Texto proporcionado:
Hay escritores que para darse a conocer escriben y otros que lo hacen para conocerse a sí mismos. Estos últimos suelen exigir esfuerzo y paciencia, otra manera de leer. Gerald Murnane (Melbourne, 1939) pertenece a una estirpe que cuenta con autores como Beckett, Kafka o Proust. Al autor australiano le interesa la mecánica de la mente y el uso propio de la lengua. Sus libros carecen de argumento más allá de bien escogidas fijaciones, de imágenes y de historias triviales que acaban interrogando al lector tenaz acerca de su propia conexión con el mundo y con el texto que lee. Así es Las llanurasy en menor medida Una vida en las carreras. Ahora nos llega un salto en el vacío, Distritos de frontera(2017), un supuesto “informe” que empezó a escribir al mudarse al Estado de Victoria y “adoptar una mirada cautelosa” que le permitiese recogerse dentro de las fronteras de sí mismo. El informe trata de hechos y percepciones actuales o lejanas y en particular de la luz, de la religión, de imágenes de vírgenes entrevistas en estampas devotas, de manías topográficas y los ecos que todo eso produce en la memoria y el razonamiento de la voz narradora. Así va creando una densa tela de referencias y conexiones que involucra al lector en un mundo antípoda, que, sin embargo, le va resultando familiar a medida que se adentra en ese envolvente discurso fluido, circular. Se produce una extraña intimidad que choca con el palpable pudor de Murnane acerca de su propio personaje: expone una parte de su ser por completo, la mente discursiva y analítica, tan tierna como madura, y deja insinuadas sus emociones.

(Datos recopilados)
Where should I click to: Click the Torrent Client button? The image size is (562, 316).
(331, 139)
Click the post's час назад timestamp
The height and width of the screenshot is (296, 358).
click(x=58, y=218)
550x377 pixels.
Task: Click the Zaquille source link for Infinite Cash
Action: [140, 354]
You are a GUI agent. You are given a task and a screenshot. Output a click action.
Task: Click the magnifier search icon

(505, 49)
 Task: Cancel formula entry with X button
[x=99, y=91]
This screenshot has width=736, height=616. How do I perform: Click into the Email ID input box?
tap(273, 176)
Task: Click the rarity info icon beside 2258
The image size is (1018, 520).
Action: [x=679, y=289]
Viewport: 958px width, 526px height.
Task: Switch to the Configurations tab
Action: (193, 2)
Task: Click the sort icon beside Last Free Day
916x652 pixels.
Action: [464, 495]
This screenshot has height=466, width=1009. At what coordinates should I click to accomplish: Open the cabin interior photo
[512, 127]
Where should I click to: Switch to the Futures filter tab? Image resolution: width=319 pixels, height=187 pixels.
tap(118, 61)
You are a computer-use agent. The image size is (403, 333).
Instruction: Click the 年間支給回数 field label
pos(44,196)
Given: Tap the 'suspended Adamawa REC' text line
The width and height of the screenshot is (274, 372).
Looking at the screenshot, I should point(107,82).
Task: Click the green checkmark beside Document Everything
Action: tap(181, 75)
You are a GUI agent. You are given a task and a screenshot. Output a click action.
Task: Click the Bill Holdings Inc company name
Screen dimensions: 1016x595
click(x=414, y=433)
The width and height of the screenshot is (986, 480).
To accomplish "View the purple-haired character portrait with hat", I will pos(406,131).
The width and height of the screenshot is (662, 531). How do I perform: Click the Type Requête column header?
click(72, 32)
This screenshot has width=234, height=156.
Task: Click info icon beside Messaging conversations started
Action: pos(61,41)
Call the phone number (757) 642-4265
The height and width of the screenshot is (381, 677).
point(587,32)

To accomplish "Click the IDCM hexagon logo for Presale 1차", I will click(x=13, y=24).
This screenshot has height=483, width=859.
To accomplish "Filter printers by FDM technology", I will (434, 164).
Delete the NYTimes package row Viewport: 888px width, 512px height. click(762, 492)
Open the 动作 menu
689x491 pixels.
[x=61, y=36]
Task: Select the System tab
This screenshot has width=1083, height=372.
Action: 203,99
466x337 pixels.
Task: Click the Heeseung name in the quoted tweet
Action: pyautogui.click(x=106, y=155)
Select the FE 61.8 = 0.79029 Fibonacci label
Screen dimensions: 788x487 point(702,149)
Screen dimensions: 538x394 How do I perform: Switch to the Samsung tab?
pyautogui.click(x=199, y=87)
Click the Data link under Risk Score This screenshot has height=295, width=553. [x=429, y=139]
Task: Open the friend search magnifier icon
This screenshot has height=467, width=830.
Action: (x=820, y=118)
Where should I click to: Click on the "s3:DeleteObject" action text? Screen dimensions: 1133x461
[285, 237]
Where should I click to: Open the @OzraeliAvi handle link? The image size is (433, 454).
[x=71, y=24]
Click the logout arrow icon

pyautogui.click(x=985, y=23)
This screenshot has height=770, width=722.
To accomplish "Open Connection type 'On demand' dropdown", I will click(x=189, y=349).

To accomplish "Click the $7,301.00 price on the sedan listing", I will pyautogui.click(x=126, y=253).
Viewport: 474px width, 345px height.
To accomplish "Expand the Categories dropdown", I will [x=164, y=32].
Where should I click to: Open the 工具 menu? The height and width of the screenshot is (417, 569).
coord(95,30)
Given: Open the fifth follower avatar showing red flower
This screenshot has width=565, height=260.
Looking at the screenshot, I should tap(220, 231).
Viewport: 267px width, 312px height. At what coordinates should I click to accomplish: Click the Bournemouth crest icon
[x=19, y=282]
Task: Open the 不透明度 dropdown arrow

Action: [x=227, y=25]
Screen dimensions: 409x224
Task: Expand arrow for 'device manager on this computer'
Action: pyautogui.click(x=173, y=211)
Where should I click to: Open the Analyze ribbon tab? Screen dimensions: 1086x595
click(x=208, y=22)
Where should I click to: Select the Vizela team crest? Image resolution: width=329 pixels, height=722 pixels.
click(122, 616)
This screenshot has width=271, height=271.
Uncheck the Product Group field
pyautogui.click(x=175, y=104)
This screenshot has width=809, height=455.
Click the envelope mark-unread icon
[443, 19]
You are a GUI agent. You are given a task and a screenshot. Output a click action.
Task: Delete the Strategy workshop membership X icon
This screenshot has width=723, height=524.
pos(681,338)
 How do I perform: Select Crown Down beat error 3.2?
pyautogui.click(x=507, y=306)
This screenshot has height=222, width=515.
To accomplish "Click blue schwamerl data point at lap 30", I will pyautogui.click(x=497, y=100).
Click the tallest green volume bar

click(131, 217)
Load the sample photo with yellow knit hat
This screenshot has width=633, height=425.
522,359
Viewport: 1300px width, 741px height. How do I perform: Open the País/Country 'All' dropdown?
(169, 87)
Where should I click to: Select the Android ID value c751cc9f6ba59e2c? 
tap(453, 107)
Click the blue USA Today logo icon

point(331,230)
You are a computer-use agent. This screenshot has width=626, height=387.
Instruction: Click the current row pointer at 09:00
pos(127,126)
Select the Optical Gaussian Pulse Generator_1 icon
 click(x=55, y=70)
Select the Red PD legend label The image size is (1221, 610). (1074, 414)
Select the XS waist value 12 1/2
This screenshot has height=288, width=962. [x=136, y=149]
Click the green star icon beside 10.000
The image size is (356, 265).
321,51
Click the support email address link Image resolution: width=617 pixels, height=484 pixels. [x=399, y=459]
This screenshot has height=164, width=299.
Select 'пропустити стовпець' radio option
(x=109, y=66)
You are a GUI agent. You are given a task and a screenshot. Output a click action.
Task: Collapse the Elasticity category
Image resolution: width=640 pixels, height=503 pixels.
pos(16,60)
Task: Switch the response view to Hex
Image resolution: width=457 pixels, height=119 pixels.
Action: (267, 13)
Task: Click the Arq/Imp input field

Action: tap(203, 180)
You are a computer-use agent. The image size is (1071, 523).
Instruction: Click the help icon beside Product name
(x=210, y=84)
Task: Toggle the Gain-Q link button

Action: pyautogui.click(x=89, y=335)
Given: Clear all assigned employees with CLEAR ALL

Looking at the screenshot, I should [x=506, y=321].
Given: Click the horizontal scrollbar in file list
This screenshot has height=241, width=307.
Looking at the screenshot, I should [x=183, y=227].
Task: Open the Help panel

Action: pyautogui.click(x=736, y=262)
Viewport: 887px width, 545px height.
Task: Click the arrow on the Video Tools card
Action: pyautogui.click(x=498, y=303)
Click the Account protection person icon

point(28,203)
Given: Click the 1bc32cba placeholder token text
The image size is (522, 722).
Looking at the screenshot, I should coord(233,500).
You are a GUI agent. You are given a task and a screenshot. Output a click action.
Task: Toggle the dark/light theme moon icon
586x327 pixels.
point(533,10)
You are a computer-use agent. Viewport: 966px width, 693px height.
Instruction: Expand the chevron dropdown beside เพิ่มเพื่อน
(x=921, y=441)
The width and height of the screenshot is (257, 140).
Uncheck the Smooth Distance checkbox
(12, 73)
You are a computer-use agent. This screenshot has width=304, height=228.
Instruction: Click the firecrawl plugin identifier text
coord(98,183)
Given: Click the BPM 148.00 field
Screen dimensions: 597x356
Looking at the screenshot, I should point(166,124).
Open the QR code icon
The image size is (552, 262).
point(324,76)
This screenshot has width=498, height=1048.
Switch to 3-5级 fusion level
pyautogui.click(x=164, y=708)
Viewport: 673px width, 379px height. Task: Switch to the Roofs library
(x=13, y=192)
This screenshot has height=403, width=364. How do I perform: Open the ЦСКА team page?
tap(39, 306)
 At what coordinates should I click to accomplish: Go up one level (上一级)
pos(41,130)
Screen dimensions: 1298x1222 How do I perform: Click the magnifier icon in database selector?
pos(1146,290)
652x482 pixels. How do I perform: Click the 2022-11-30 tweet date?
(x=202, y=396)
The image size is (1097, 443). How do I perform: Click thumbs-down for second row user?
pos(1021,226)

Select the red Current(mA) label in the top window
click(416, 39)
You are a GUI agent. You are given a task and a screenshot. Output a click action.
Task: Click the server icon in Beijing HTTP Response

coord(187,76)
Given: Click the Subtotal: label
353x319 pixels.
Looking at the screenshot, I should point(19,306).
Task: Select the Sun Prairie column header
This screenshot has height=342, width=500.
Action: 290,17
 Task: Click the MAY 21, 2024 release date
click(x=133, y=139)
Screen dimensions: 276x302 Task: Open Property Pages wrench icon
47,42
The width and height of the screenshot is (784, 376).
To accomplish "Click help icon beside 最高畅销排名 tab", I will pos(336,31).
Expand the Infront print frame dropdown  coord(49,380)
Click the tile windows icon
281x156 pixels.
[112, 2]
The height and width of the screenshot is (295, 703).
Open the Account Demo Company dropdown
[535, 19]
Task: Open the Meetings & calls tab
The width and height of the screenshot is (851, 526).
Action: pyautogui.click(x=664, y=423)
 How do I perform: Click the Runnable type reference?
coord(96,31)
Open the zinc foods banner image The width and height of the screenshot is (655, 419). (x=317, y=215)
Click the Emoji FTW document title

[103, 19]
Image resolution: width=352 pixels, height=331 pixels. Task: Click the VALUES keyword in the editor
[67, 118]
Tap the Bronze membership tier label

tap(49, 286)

Consigna 1: Según la reseña sobre Gerald Murnane, ¿en qué ciudad y en qué año nació el autor?
Consigna 2: Prosigue la reseña sobre Gerald Murnane a partir de su última oración.

Resultado del ejercicio 1: En Melbourne, en 1939.

Resultado del ejercicio 2:
El autor examina los señuelos que aparecen en su mente, sean imágenes o palabras, y confronta el adolescente que fue con el que ahora escribe 60 años después. Sus intereses apenas han cambiado, pero sí sus creencias, sobre todo las “espirituales”. Lo que llama su “paisaje mental” ya no es “integral, sino que está formado por una serie de fragmentos de imágenes no muy distintas a las que uno ve mirando a través de un caleidoscopio”. Persiste en intimar con un “estado de la mente” más que evocar experiencias. Y si ese estado se puede expresar con una sola palabra o un tono cromático, mucho mejor. A veces, viene a decir, la renuncia a lo real es preferible a la experiencia y acaso más satisfactoria. Murnane recrea la caverna de Platón en calidad de “estudioso de las imágenes mentales”, pues “una imagen mental es en sí misma real”. Esta carrera hípica entre la ficción y la realidad, lo imaginado y lo recordado, suena a veces como un virtuoso staccato de violín, instrumento que el autor toca a menudo. Ambiguo como siempre, advierte que lo que escribe es un “informe sobre hechos reales, aunque muchos de los hechos relatados pueden parecer ficticios a un lector poco perspicaz”.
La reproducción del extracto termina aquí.